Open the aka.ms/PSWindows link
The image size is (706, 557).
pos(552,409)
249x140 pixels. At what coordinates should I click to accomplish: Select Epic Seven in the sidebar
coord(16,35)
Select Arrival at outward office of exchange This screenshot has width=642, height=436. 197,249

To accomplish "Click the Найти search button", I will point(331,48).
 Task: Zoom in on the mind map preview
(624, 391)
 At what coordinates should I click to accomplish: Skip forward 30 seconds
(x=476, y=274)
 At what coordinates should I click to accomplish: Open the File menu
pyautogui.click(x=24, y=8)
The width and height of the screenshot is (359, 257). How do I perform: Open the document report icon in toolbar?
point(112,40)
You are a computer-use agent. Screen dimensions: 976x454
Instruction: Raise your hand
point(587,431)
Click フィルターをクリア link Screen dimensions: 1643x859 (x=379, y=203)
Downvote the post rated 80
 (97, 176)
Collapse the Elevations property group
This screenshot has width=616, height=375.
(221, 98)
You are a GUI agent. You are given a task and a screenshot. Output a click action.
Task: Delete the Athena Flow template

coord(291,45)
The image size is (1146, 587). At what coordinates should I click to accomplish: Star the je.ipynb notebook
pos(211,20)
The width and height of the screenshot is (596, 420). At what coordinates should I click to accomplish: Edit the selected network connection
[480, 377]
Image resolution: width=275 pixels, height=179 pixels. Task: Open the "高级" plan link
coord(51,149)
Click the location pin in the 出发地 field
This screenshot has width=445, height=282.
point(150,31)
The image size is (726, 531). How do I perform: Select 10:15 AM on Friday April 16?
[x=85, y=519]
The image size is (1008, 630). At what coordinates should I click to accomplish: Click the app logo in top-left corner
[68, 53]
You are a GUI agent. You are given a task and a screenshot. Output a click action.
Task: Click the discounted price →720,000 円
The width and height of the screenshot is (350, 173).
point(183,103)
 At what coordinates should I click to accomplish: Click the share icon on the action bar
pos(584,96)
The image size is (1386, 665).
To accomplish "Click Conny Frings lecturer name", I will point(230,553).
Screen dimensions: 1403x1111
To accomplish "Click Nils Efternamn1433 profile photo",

________

Copy all of the listing above exactly, please.

Open the aka.ms/PSWindows link
The image size is (706, 557).
pos(552,409)
249x140 pixels. At what coordinates should I click to accomplish: Select Epic Seven in the sidebar
coord(16,35)
Select Arrival at outward office of exchange This screenshot has width=642, height=436. 197,249

To accomplish "Click the Найти search button", I will point(331,48).
 Task: Zoom in on the mind map preview
(624, 391)
 At what coordinates should I click to accomplish: Skip forward 30 seconds
(x=476, y=274)
 At what coordinates should I click to accomplish: Open the File menu
pyautogui.click(x=24, y=8)
The width and height of the screenshot is (359, 257). How do I perform: Open the document report icon in toolbar?
point(112,40)
You are a computer-use agent. Screen dimensions: 976x454
Instruction: Raise your hand
point(587,431)
Click フィルターをクリア link Screen dimensions: 1643x859 (x=379, y=203)
Downvote the post rated 80
 (97, 176)
Collapse the Elevations property group
This screenshot has width=616, height=375.
(221, 98)
You are a GUI agent. You are given a task and a screenshot. Output a click action.
Task: Delete the Athena Flow template

coord(291,45)
The image size is (1146, 587). At what coordinates should I click to accomplish: Star the je.ipynb notebook
pos(211,20)
The width and height of the screenshot is (596, 420). At what coordinates should I click to accomplish: Edit the selected network connection
[480, 377]
Image resolution: width=275 pixels, height=179 pixels. Task: Open the "高级" plan link
coord(51,149)
Click the location pin in the 出发地 field
This screenshot has width=445, height=282.
point(150,31)
The image size is (726, 531). How do I perform: Select 10:15 AM on Friday April 16?
[x=85, y=519]
The image size is (1008, 630). At what coordinates should I click to accomplish: Click the app logo in top-left corner
[68, 53]
You are a GUI agent. You are given a task and a screenshot. Output a click action.
Task: Click the discounted price →720,000 円
The width and height of the screenshot is (350, 173).
point(183,103)
 At what coordinates should I click to accomplish: Click the share icon on the action bar
pos(584,96)
The image size is (1386, 665).
To accomplish "Click Conny Frings lecturer name", I will point(230,553).
Screen dimensions: 1403x1111
To accomplish "Click Nils Efternamn1433 profile photo",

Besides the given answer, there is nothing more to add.